_Using the information:_
1) In the commentary on Ireland's new government, how many cabinet Ministers is the government reported to have, and from which parties will they come?
2) Copy out the part of the commentary on Ireland's new government that runs from "That’s that then: the" up to and including "to work together.".

_Text segment:_
+ + + +
That’s that then: the will of the voters, as cautiously expressed in the general election, is to be enacted.
The voters did, very clearly, express a preference that Fianna Fáil and Fine Gael would return to Government, minus the Green Party which was sacked en masse by its employers, the electorate. That is exactly what the voters are going to get: A government, per reports, with fifteen cabinet Ministers drawn exclusively from the ranks of FF and FG, supported by Independents who mostly come from the gene pool of one party or the other – Michael Lowry started life in Fine Gael, the Healy Raes in Fianna Fáil. Now they are all to work together.
First the positive: This should be the most ideologically coherent Irish Government since the first two of the three lead by Bertie Ahern. Then, you had Fianna Fáil and the PDs, who had much in common and differed mainly on how privatisation might affect union jobs, and on the merits or demerits of brown envelopes supplementing Ministerial incomes. Since then – since 2007 really – Irish Governments have been an ideological melange of centrists and people from various strands of the left. FF and the Greens, Fine Gael and Labour, FF and FG and the Greens, and so on. Even the 2016-2020 Government had left wing representation, with Katherine Zappone sitting at the cabinet table and driving the they/them agenda.
As such, this promises to be the first Government in 17 years that does not contain a representative of the official and self-identifying Irish left. For those of us glad about that, we might hope for more focus on bread and butter issues, and less of the constant drive for referendums and rainbows that has characterised the governance of this state over the past two decades.
Yet with that ideological coherence comes grave risk: For most of the past 17 years, Irish Governments have escaped punishment by the voters by deflecting blame for their failures onto the parties of the left. First the Greens were wiped into extinction in 2011. Then Labour got the chop in 2016. In 2020, the aforementioned Katherine Zappone and others were retired by the voters. In 2024, the Greens got another kicking. Throughout it all, FF and FG have muddled on, on the basis that voters thought them so clueless that they couldn’t possibly be to blame for the things voters did not like about the Governments they led.
+ + + +
_Data supplied:_
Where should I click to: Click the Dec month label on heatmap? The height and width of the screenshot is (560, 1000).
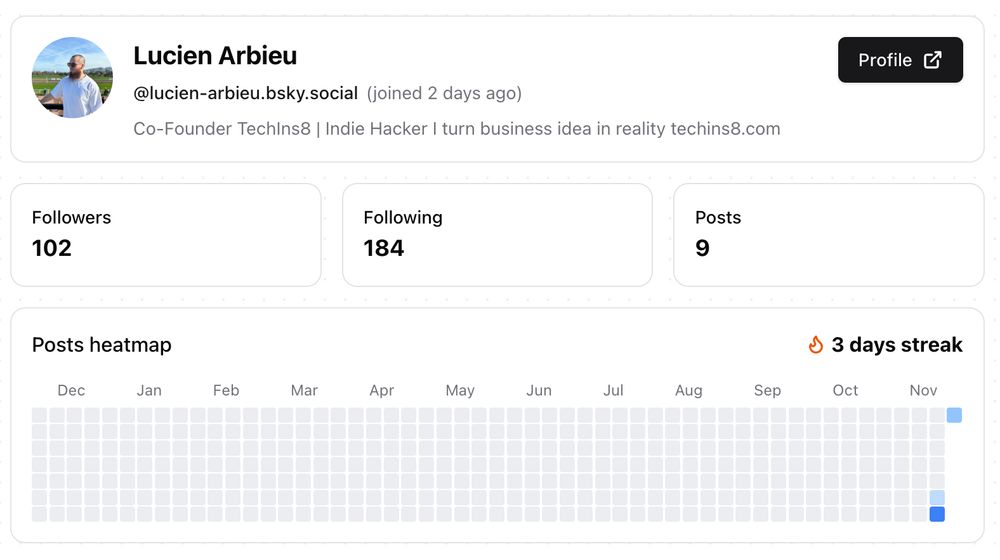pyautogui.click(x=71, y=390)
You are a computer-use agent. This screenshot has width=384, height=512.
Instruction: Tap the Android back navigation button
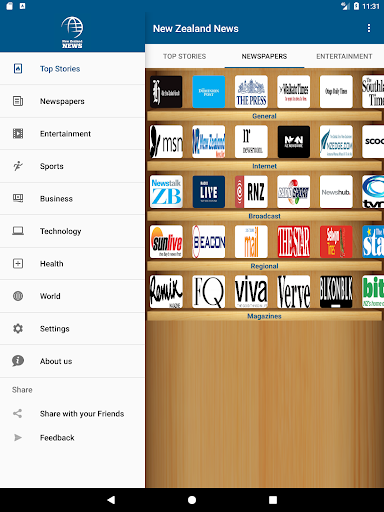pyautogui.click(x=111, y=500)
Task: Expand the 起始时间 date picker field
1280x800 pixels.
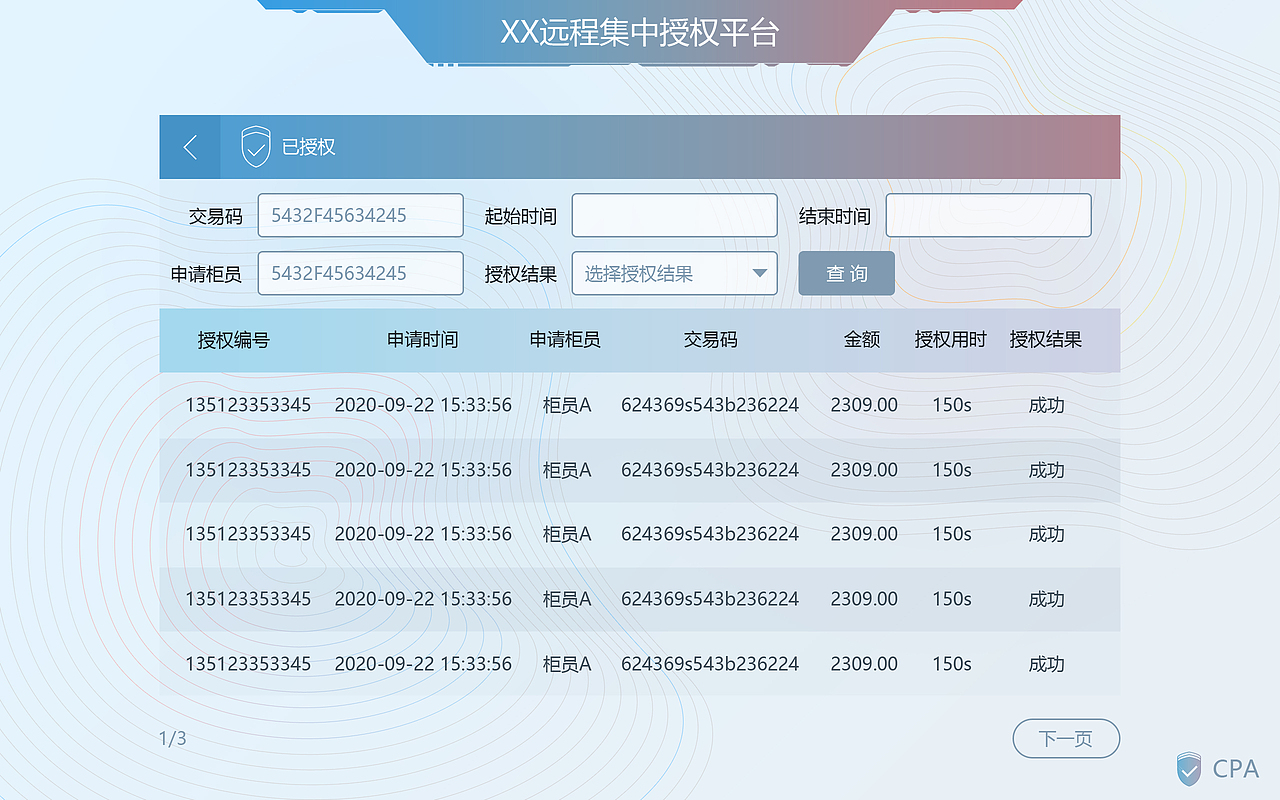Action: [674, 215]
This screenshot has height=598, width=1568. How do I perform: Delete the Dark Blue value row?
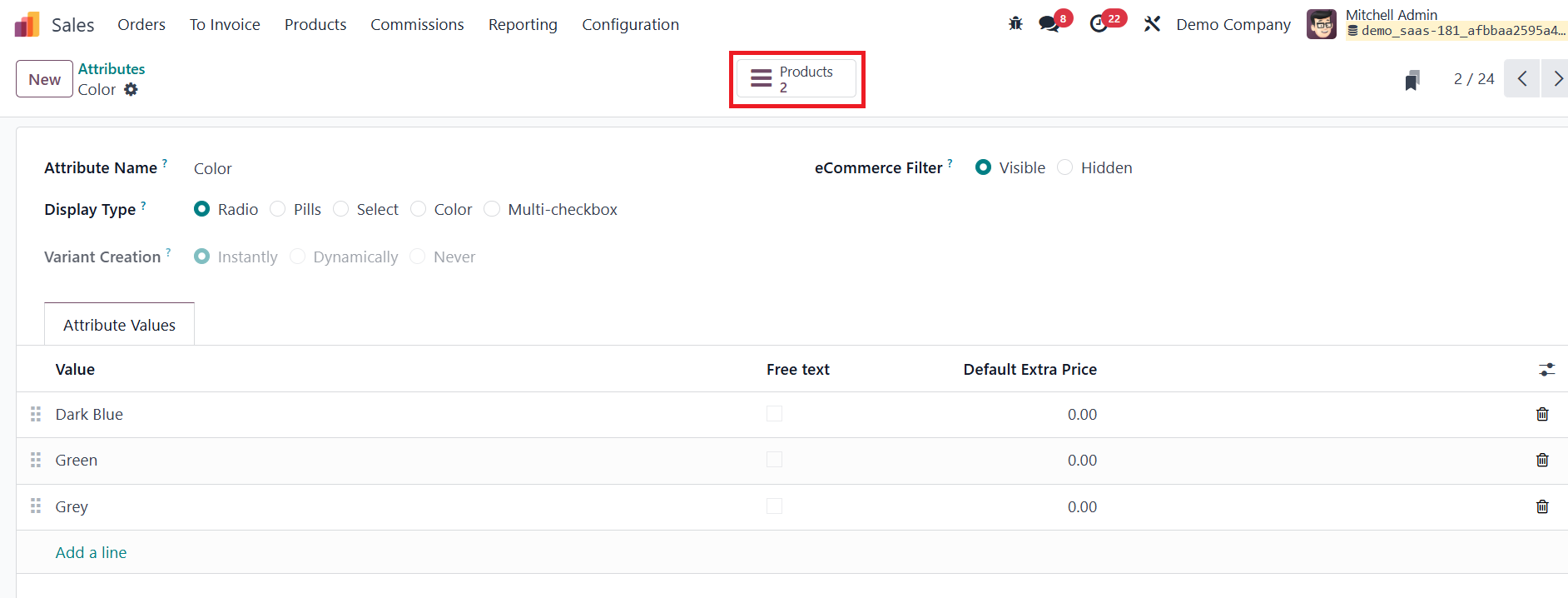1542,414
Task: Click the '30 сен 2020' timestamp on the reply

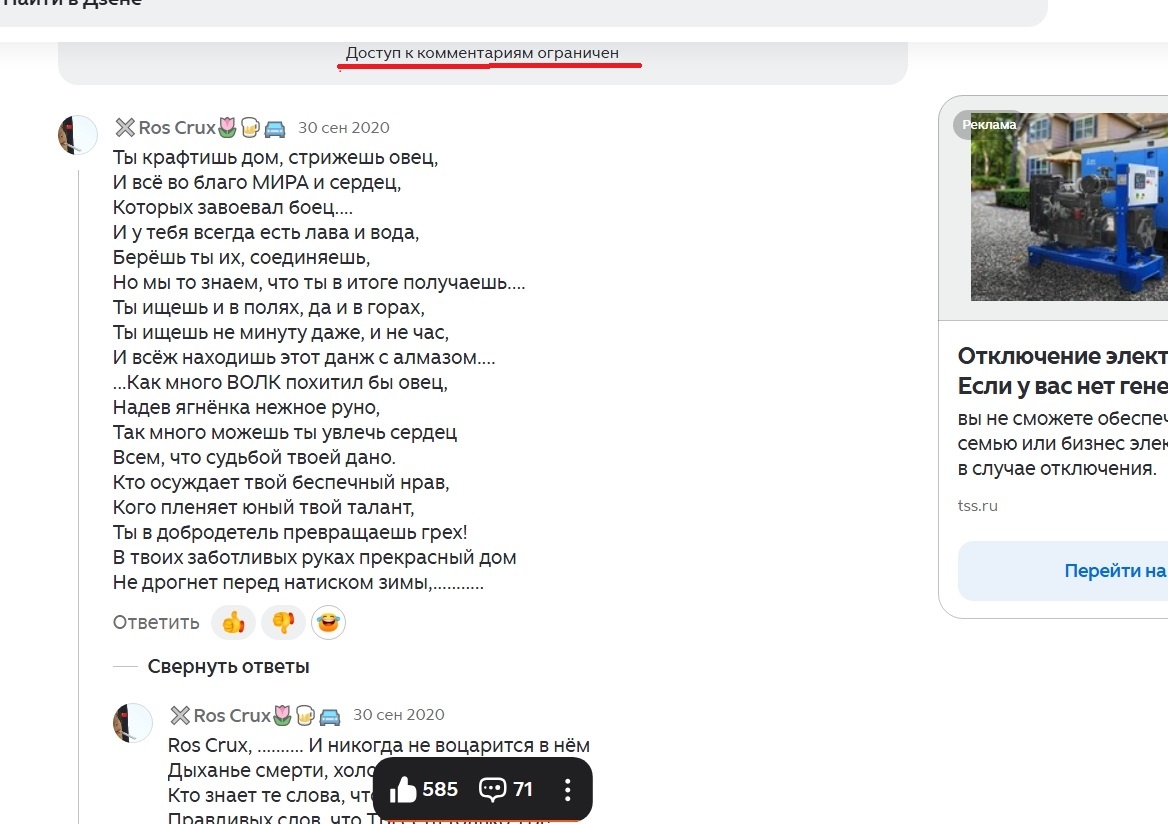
+ + + +
_Numbered responses:_
1) Fifteen, drawn exclusively from Fianna Fáil and Fine Gael.

2)
That’s that then: the will of the voters, as cautiously expressed in the general election, is to be enacted.
The voters did, very clearly, express a preference that Fianna Fáil and Fine Gael would return to Government, minus the Green Party which was sacked en masse by its employers, the electorate. That is exactly what the voters are going to get: A government, per reports, with fifteen cabinet Ministers drawn exclusively from the ranks of FF and FG, supported by Independents who mostly come from the gene pool of one party or the other – Michael Lowry started life in Fine Gael, the Healy Raes in Fianna Fáil. Now they are all to work together.